## AWS Hands on Labs - Machine Learning - AWS Comprehend (2020/04/05)

##### Notes if you are setting the notebook up in your personal environment:

1. Ensure ComprehendFullAccess Policy has been attached to the IAM Role that SageMaker uses
2. Ensure SageMaker has access to the S3 Bucket defined in `DATA_BUCKET` below, and has an appropriate S3 Policy (e.g. AmazonS3FullAccess) attached to the IAM Role that SageMaker uses

##### For the Topic Modelling section:
1. Ensure the role defined in `DATA_ACCESS_ROLE_ARN` below has access to the `DATA_BUCKET`. Remember that this role needs to have a trust relationship that allows the Comprehend service to assume it
2. Ensure that the SageMaker role has a policy which provides iam:passrole permissions on the `DATA_ACCESS_ROLE_ARN` to allow the passing of the data access role to the SageMaker service
3. Ensure that the STS service has been enabled for the `REGION` in the account. 

In [1]:
import pandas as pd
from sklearn import metrics
import boto3
import time

In [2]:
REGION = 'us-east-2'

DATA_ACCESS_ROLE_ARN = 'arn:aws:iam::632354576168:role/HandsOnLabsComprehendDataAccessRole'
DATA_BUCKET = 'awshandson-comprehend'
IMDB_DATA_PREFIX = 'data/imdb/imdb-data-sample.csv'

TOPICS_OUTPUT_PREFIX = 'imdb-topics'

SAMPLE_SIZE = 1000
MAX_TEXT_LENGTH = 4900
BATCH_SIZE = 25
PREDICTION_THRESHOLD = 0.5

## Overview of AWS Comprehend functionality and API

##### Get a client to access the AWS Comprehend API

In [3]:
comprehend = boto3.client('comprehend', region_name=REGION)
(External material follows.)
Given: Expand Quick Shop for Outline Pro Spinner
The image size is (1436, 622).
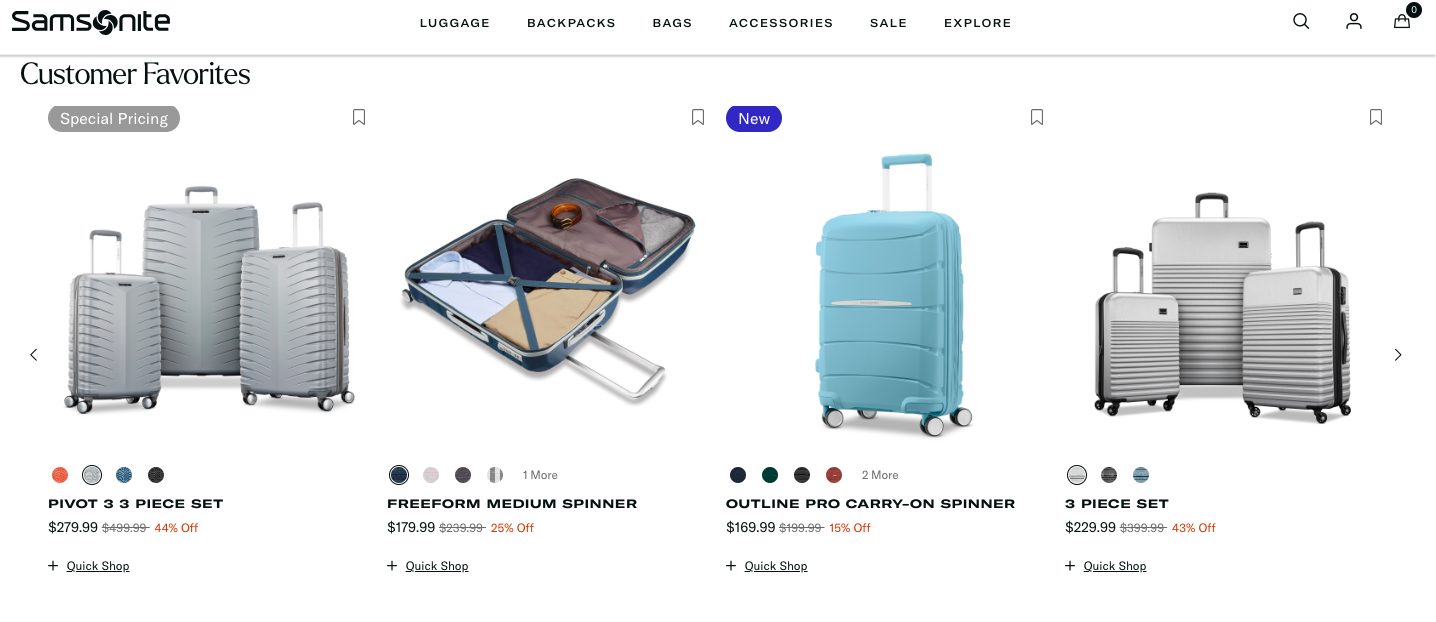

##### Sample sentence to demonstrate key Comprehend functionalities

In [4]:
sample_sentence = "It’s always a great day when I can randomly put my equestrian knowledge to good use at work! #AWS #BePeculiar"
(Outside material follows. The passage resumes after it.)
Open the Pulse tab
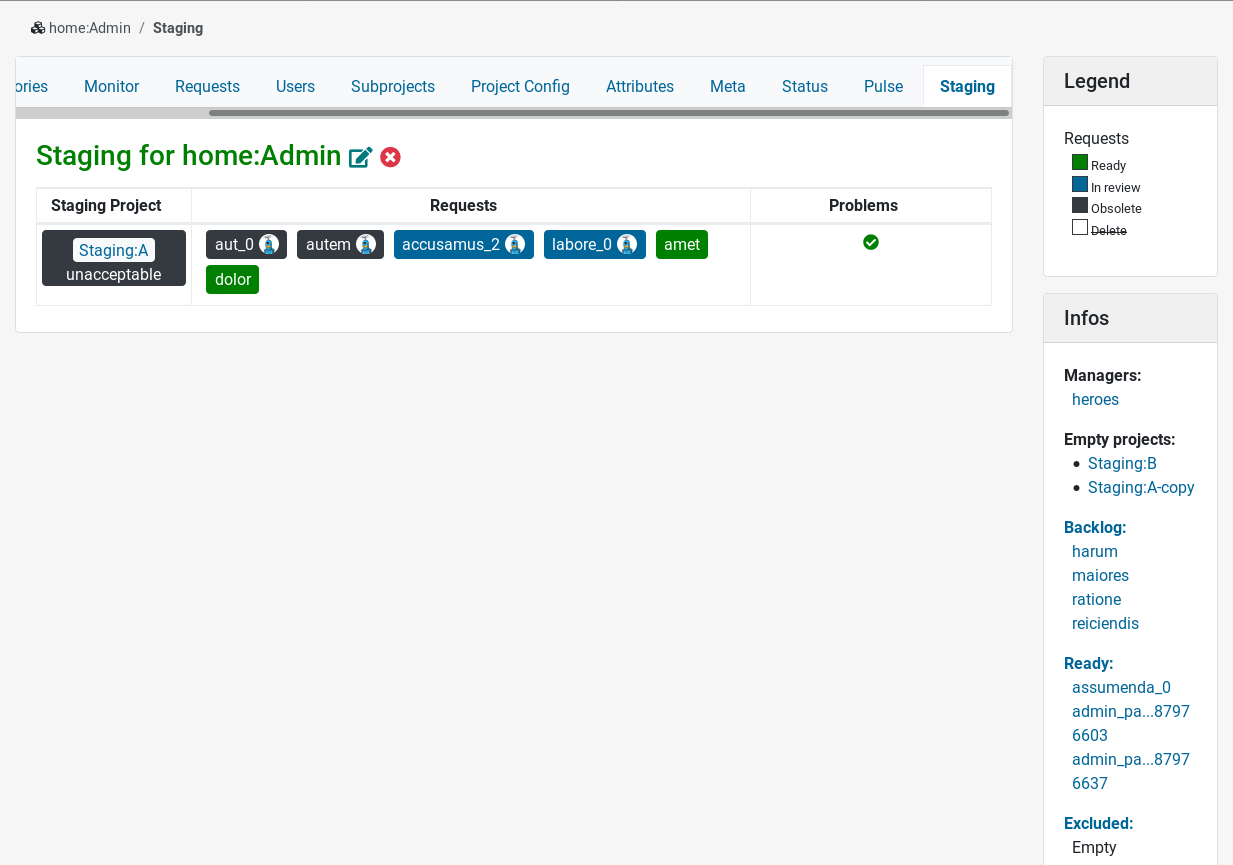The height and width of the screenshot is (865, 1233). click(x=883, y=86)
##### Key phrase detection

In [5]:
phrases = comprehend.detect_key_phrases(Text=sample_sentence, LanguageCode='en')
for phrase in phrases['KeyPhrases']:
    print(phrase)

{'Score': 0.9999999403953552, 'Text': 'a great day', 'BeginOffset': 12, 'EndOffset': 23}
{'Score': 1.0, 'Text': 'my equestrian knowledge', 'BeginOffset': 48, 'EndOffset': 71}
{'Score': 0.9999207258224487, 'Text': 'good use', 'BeginOffset': 75, 'EndOffset': 83}
{'Score': 0.9999996423721313, 'Text': 'work', 'BeginOffset': 87, 'EndOffset': 91}


##### Named Entity Recognition

In [6]:
sample_sentence_ner = """
500 men just stood there and watched. All the great knights of the Seven Kingdoms. You think anyone said a word, lifted a finger?
No, Lord Stark. 500 men and this room was silent as a crypt. Except for the screams, of course, and the Mad King laughing. 
And later... When I watched the Mad King die, I remembered him laughing as your father burned... It felt like justice.
"""

##### Write the code to do Named Entity Recognition using AWS Comprehend and output the results. 
##### Hint: Follow the pattern of the key phrase detection section above

In [7]:
### Enter your code here ###
entities = comprehend.detect_entities(Text=sample_sentence, LanguageCode='en')
for entity in entities['Entities']:
    print(entity)

{'Score': 0.6978814601898193, 'Type': 'TITLE', 'Text': '#AWS', 'BeginOffset': 93, 'EndOffset': 97}


##### Sentiment Analysis

1. Which one of the three feedbacks below would get the highest Positive score?
2. Which one of the sarcastic sentences would Comprehend be able to detect?
3. Replace the words 'call out' with 'mention' in 'feedback_1'. How does the sentiment score change?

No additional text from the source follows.